La presenza dello sbirro serve per disturbare l'armonia del movimento del cubo e degli sforzi inani dello sparuto gruppo dedito a porre le proprie competenze (soprattutto quelle del ragazzo autistico) al servizio del rinvenimento dell'uscita ("Se c'è stato un ingresso, ci deve essere un'uscita"). Se si dovesse completare l'esegesi alla luce del solo pitagorismo dovremmo immaginare la situazione come via catartica e dunque a giudicare dal risultato sarebbe un inno all'impossibilità di redenzione. Ma il testo di Natali è scevro da pulsioni mistiche-religiose, pur inventando un mondo, orbato da subito della presenza di un qualunque demiurgo che ossessionava Dark City: qui non c'è metafisica, anche se si avverte una nostalgia per una perduta armonia a cui forse allude il succedaneo cubico del mondo perduto.
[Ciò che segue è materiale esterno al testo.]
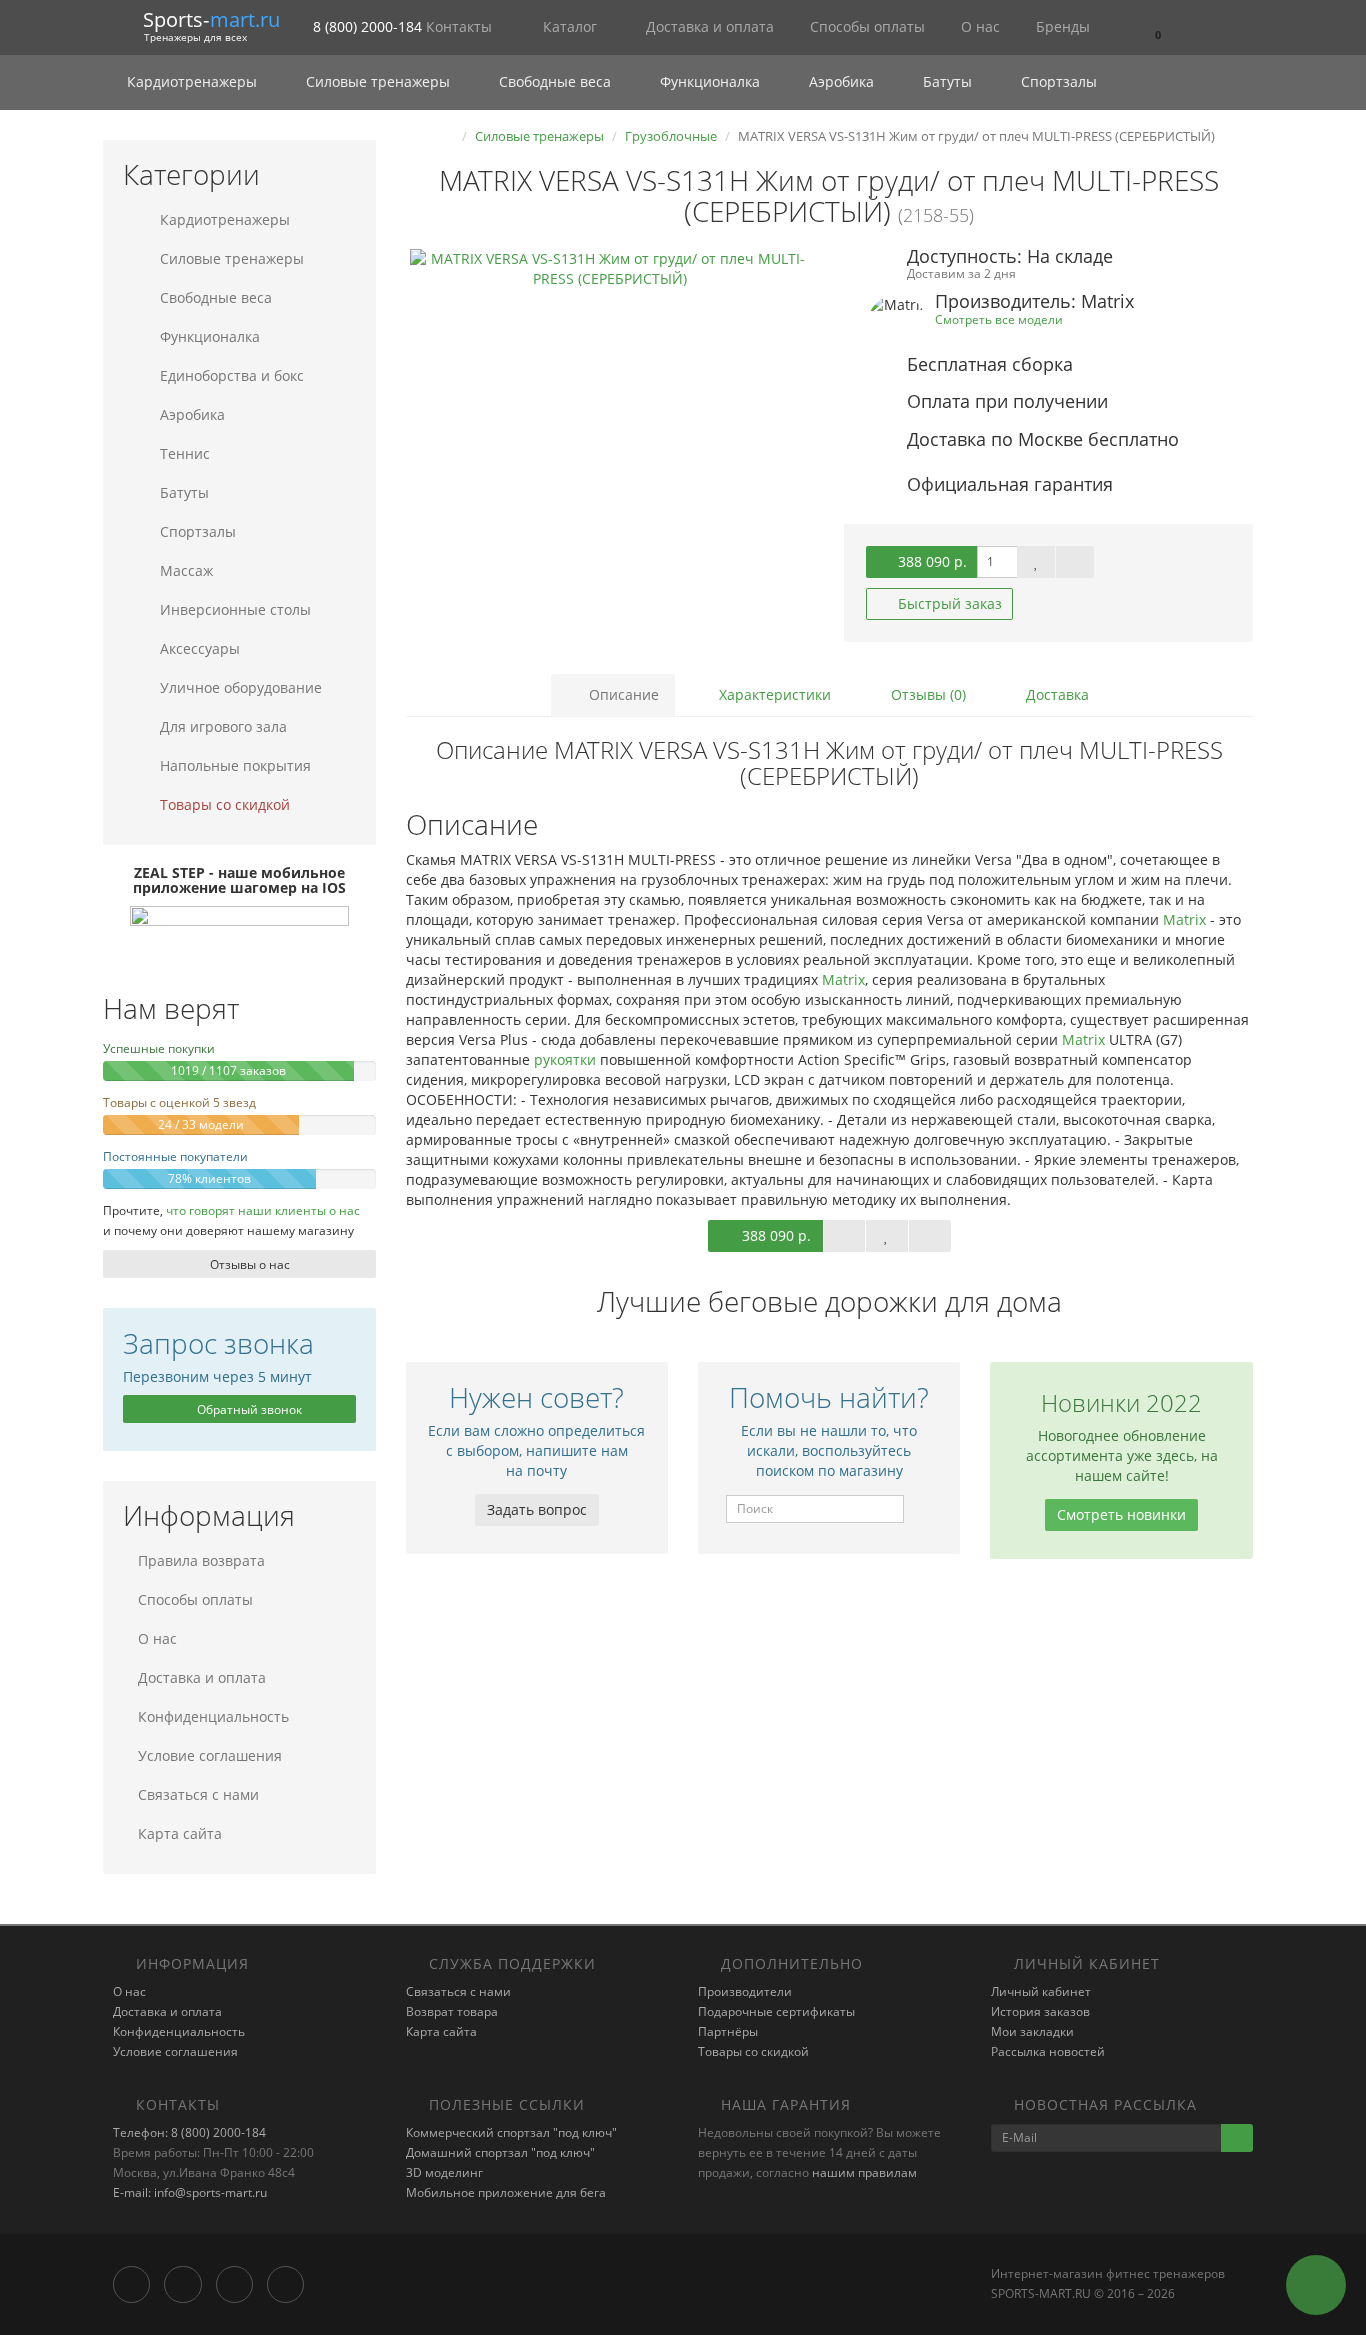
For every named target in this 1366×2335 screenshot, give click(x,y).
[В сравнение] (1075, 562)
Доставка (1055, 694)
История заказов (1040, 2011)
La contemplazione dell'armonia del cosmo, subordinata all'attenzione per la sopravvivenza per buona parte del film, riprende il sopravvento nel momento in cui si identifica la precisione dei tasselli trigonometrici, di cui l'anima umana è partecipe nella teoria di Pitagora, per poi svanire nella triste realtà di "sconfinata stupidità umana" e nella disillusione derivante dall'opprimente orrore proveniente dal tentativo di costruire una metafisica.